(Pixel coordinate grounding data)
[Start of section]

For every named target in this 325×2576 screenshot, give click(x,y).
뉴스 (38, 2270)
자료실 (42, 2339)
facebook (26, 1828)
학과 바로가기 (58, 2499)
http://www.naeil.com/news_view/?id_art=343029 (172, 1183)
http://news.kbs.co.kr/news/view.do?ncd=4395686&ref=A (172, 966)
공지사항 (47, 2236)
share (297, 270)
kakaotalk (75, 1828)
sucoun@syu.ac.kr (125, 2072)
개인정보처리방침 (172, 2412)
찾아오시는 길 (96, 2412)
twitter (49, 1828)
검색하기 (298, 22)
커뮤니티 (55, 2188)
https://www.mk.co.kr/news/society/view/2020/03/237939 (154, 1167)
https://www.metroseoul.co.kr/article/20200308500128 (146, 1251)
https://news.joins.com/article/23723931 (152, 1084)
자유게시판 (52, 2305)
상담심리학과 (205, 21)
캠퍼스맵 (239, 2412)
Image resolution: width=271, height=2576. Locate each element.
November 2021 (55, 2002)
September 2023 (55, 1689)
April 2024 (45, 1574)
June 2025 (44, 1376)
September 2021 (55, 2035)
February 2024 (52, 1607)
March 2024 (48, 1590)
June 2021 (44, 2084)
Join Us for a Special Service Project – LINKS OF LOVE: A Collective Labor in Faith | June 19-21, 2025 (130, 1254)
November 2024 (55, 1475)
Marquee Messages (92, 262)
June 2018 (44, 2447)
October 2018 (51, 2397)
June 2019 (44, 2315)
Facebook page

[End of section]

EXERCISE:
Only the number is needed here: how many lines in the data contain "article"?

ANSWER BOX:
2